▸ **TASK DIRECTIONS**
Change "checkbox" to "tick box" in the rows, starting with the line that contains "Given: Check the Stage column header checkbox" and going on through the end of the rows, with all else unchanged. Give only those lines, and leave the pictures out.

++++++

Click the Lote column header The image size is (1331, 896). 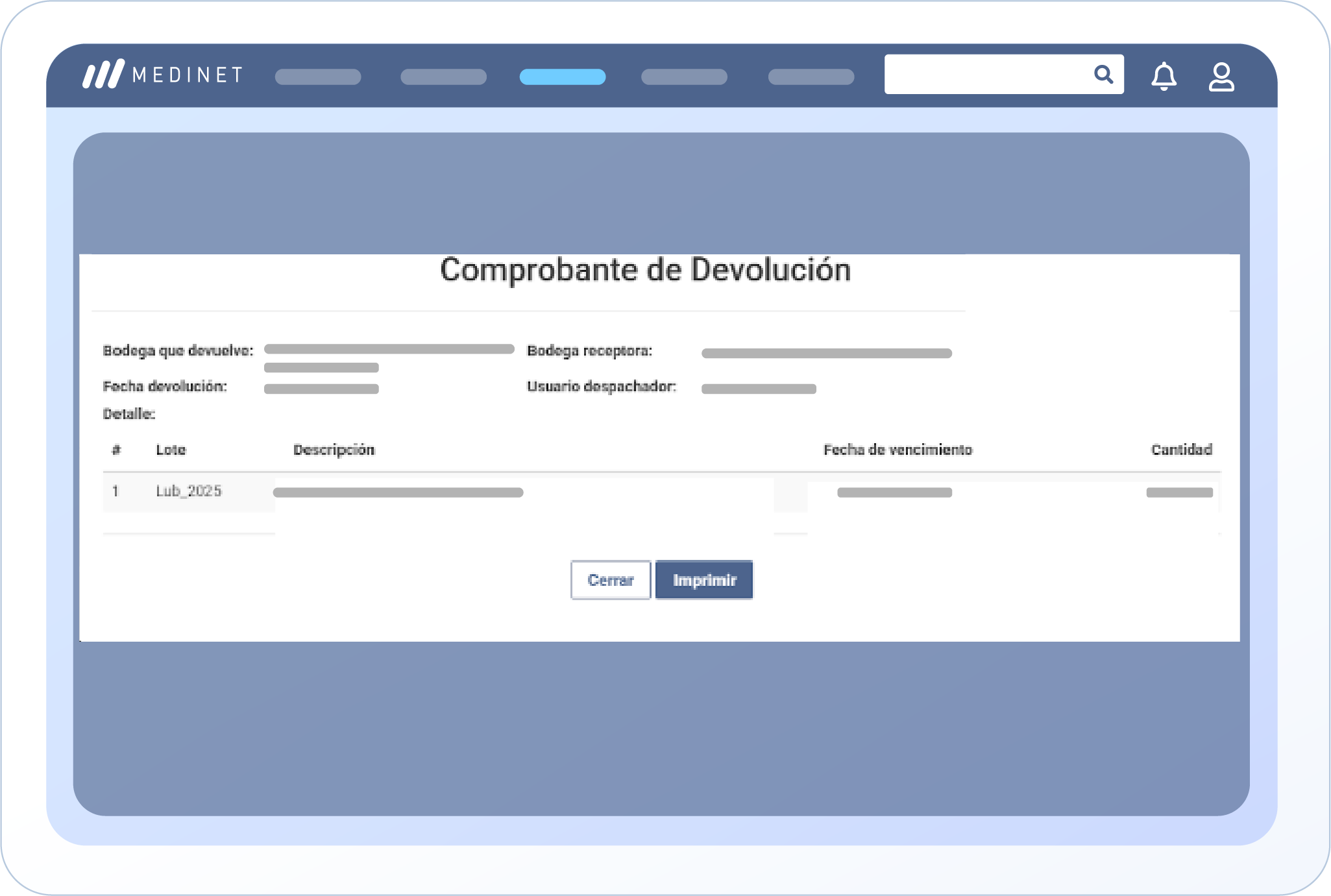(171, 450)
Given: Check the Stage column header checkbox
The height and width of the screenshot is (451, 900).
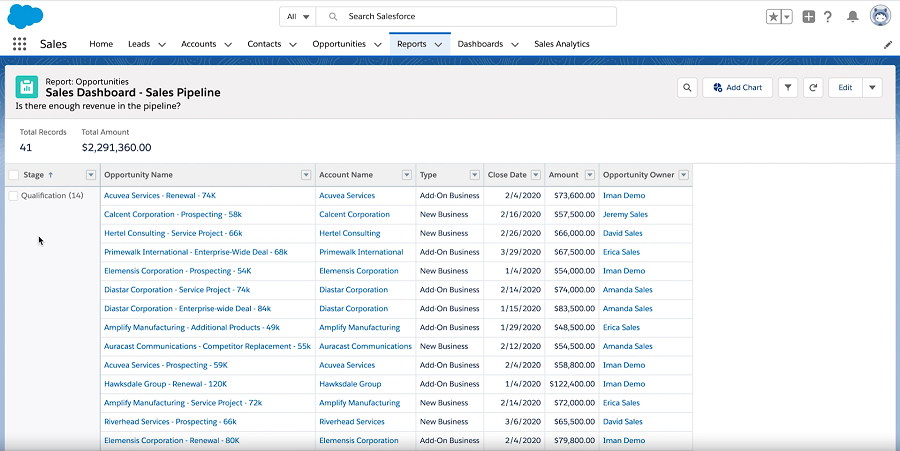Looking at the screenshot, I should click(x=13, y=175).
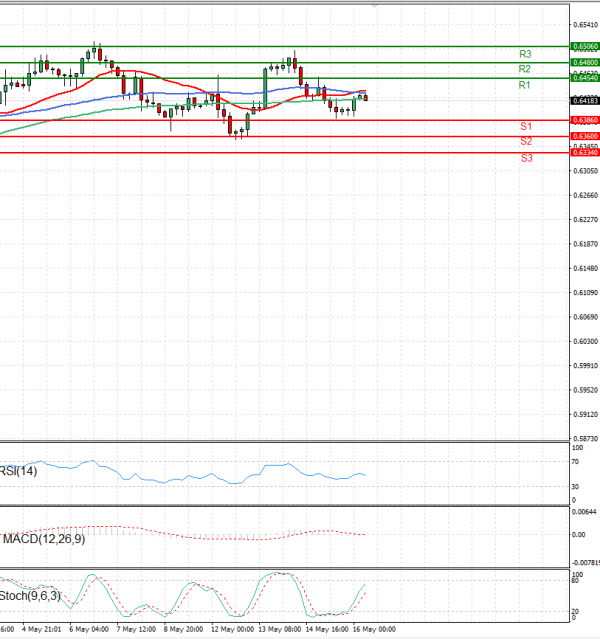Select the 0.63600 red price tag
Viewport: 600px width, 639px height.
tap(584, 136)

++++++

▸ **THE OUTPUT**
Given: Check the Stage column header tick box
The height and width of the screenshot is (451, 900).
Looking at the screenshot, I should click(x=13, y=175).
Select the 0.63600 red price tag
Viewport: 600px width, 639px height.
tap(584, 136)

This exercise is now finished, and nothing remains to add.